BEGIN MATERIAL FOR THE TASK
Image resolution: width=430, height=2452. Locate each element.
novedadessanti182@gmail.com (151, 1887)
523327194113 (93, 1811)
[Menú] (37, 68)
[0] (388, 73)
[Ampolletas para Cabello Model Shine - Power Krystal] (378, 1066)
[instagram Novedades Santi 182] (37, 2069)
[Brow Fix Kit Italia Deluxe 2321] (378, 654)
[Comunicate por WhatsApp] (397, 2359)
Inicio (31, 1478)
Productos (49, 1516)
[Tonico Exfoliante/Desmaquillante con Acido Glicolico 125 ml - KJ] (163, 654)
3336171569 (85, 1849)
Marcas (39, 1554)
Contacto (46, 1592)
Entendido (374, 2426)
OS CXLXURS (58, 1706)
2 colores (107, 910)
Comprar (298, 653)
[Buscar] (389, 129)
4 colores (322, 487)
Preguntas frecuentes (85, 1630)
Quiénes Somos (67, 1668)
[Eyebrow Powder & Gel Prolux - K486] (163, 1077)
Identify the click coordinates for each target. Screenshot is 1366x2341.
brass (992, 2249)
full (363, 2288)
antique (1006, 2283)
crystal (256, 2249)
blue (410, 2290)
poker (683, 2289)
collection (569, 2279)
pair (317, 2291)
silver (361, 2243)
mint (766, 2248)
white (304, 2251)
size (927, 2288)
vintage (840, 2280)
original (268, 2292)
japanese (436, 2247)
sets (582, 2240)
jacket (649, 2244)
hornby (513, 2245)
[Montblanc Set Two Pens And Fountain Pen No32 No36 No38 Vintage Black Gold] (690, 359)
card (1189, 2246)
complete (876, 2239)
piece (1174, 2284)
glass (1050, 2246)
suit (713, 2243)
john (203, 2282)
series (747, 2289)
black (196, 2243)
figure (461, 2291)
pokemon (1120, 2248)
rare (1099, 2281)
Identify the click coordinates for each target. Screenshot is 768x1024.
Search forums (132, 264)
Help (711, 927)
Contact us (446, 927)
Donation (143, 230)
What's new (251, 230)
END MATERIAL FOR THE TASK
● **PROBLEM TO SOLVE**:
Each line of the data should be given back exactly.

● **RESPONSE AREA**:
Image resolution: width=430, height=2452. Locate each element.
novedadessanti182@gmail.com (151, 1887)
523327194113 (93, 1811)
[Menú] (37, 68)
[0] (388, 73)
[Ampolletas para Cabello Model Shine - Power Krystal] (378, 1066)
[instagram Novedades Santi 182] (37, 2069)
[Brow Fix Kit Italia Deluxe 2321] (378, 654)
[Comunicate por WhatsApp] (397, 2359)
Inicio (31, 1478)
Productos (49, 1516)
[Tonico Exfoliante/Desmaquillante con Acido Glicolico 125 ml - KJ] (163, 654)
3336171569 (85, 1849)
Marcas (39, 1554)
Contacto (46, 1592)
Entendido (374, 2426)
OS CXLXURS (58, 1706)
2 colores (107, 910)
Comprar (298, 653)
[Buscar] (389, 129)
4 colores (322, 487)
Preguntas frecuentes (85, 1630)
Quiénes Somos (67, 1668)
[Eyebrow Powder & Gel Prolux - K486] (163, 1077)
Identify the click coordinates for each target. Screenshot is 1366x2341.
brass (992, 2249)
full (363, 2288)
antique (1006, 2283)
crystal (256, 2249)
blue (410, 2290)
poker (683, 2289)
collection (569, 2279)
pair (317, 2291)
silver (361, 2243)
mint (766, 2248)
white (304, 2251)
size (927, 2288)
vintage (840, 2280)
original (268, 2292)
japanese (436, 2247)
sets (582, 2240)
jacket (649, 2244)
hornby (513, 2245)
[Montblanc Set Two Pens And Fountain Pen No32 No36 No38 Vintage Black Gold] (690, 359)
card (1189, 2246)
complete (876, 2239)
piece (1174, 2284)
glass (1050, 2246)
suit (713, 2243)
john (203, 2282)
series (747, 2289)
black (196, 2243)
figure (461, 2291)
pokemon (1120, 2248)
rare (1099, 2281)
Identify the click coordinates for each target. Screenshot is 768x1024.
Search forums (132, 264)
Help (711, 927)
Contact us (446, 927)
Donation (143, 230)
What's new (251, 230)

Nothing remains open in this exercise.